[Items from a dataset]
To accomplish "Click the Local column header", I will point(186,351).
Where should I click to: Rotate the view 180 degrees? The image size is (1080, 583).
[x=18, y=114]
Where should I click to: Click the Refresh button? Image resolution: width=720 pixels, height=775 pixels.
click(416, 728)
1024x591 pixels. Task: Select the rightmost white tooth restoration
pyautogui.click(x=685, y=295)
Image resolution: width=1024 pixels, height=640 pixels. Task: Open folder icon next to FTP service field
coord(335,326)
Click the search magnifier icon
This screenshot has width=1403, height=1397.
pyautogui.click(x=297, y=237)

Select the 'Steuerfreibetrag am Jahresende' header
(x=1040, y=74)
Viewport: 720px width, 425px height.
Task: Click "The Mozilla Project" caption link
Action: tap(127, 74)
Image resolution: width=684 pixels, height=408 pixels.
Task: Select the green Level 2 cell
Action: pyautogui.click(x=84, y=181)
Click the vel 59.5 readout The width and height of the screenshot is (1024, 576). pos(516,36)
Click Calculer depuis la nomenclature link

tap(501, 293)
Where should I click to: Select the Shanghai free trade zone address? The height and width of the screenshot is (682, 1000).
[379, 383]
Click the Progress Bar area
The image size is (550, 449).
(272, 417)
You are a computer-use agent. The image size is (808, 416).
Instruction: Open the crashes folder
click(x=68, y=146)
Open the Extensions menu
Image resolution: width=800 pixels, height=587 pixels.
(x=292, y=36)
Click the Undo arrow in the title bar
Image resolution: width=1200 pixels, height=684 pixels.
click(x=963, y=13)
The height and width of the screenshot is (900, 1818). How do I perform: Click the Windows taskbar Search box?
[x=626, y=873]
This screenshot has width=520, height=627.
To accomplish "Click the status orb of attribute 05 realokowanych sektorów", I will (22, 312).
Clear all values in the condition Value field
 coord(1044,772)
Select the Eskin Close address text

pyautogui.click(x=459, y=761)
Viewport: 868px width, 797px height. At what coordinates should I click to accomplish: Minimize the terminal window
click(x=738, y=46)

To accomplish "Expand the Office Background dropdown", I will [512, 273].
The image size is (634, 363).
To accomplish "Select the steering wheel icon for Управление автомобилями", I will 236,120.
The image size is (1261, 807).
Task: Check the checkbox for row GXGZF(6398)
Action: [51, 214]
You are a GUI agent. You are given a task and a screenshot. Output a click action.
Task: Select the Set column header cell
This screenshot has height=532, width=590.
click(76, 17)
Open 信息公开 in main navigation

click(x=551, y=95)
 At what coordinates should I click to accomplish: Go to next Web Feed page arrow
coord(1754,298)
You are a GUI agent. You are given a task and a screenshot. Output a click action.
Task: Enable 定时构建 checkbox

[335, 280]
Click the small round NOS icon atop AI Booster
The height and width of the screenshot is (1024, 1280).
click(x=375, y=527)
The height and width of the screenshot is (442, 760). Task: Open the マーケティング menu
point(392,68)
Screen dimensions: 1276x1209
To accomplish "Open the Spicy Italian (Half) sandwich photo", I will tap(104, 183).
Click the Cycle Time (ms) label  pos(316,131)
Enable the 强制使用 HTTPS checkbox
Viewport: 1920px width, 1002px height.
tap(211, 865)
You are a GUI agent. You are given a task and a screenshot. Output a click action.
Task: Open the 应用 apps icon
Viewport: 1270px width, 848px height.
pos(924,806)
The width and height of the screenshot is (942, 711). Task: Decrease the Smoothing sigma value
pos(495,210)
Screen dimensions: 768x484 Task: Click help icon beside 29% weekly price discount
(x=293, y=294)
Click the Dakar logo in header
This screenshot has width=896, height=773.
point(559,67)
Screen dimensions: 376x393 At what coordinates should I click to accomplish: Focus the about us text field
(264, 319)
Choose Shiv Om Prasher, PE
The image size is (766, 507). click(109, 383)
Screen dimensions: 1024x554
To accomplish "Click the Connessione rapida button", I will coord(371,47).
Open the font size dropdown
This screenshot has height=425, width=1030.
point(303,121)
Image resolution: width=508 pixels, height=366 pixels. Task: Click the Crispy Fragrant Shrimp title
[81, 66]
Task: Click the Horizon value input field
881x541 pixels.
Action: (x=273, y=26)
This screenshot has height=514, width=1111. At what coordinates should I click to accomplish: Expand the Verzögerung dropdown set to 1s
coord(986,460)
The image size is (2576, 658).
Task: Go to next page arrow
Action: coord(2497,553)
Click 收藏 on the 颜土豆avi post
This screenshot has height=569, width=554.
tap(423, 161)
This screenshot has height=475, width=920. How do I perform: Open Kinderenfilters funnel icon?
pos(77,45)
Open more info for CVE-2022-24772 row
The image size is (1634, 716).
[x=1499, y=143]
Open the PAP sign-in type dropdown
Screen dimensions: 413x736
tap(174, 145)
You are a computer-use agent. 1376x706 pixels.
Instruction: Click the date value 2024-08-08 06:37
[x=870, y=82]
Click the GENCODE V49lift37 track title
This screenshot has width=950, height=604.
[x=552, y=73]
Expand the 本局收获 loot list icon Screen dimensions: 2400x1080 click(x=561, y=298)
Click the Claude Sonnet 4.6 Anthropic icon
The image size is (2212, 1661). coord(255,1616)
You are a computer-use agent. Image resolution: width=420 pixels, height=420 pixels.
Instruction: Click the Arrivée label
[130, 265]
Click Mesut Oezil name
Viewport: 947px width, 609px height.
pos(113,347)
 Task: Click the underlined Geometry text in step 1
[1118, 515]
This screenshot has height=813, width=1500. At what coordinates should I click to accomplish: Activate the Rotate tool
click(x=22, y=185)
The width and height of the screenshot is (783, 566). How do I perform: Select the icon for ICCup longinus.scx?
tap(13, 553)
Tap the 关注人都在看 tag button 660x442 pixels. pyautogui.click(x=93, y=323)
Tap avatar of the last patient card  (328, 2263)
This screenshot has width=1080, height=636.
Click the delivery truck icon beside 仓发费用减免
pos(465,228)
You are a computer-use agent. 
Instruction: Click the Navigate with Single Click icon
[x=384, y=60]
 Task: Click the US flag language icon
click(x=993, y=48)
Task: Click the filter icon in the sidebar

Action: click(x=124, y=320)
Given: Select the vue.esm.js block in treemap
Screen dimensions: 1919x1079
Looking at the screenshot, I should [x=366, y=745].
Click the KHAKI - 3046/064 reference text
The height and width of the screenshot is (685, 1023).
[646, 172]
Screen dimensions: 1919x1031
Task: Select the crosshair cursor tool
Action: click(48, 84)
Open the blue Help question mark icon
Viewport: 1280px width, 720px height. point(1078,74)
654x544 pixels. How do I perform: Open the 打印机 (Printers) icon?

TASK STATEMENT — Your answer must be the lines from the one that contains "Tap the 关注人都在看" through the last line of the entries above, copied exactly, with no other lines.

COMPLETED EXERCISE —
Tap the 关注人都在看 tag button 660x442 pixels. pyautogui.click(x=93, y=323)
Tap avatar of the last patient card  (328, 2263)
This screenshot has width=1080, height=636.
Click the delivery truck icon beside 仓发费用减免
pos(465,228)
You are a computer-use agent. 
Instruction: Click the Navigate with Single Click icon
[x=384, y=60]
 Task: Click the US flag language icon
click(x=993, y=48)
Task: Click the filter icon in the sidebar

Action: click(x=124, y=320)
Given: Select the vue.esm.js block in treemap
Screen dimensions: 1919x1079
Looking at the screenshot, I should [x=366, y=745].
Click the KHAKI - 3046/064 reference text
The height and width of the screenshot is (685, 1023).
[646, 172]
Screen dimensions: 1919x1031
Task: Select the crosshair cursor tool
Action: click(48, 84)
Open the blue Help question mark icon
Viewport: 1280px width, 720px height. point(1078,74)
654x544 pixels. How do I perform: Open the 打印机 (Printers) icon?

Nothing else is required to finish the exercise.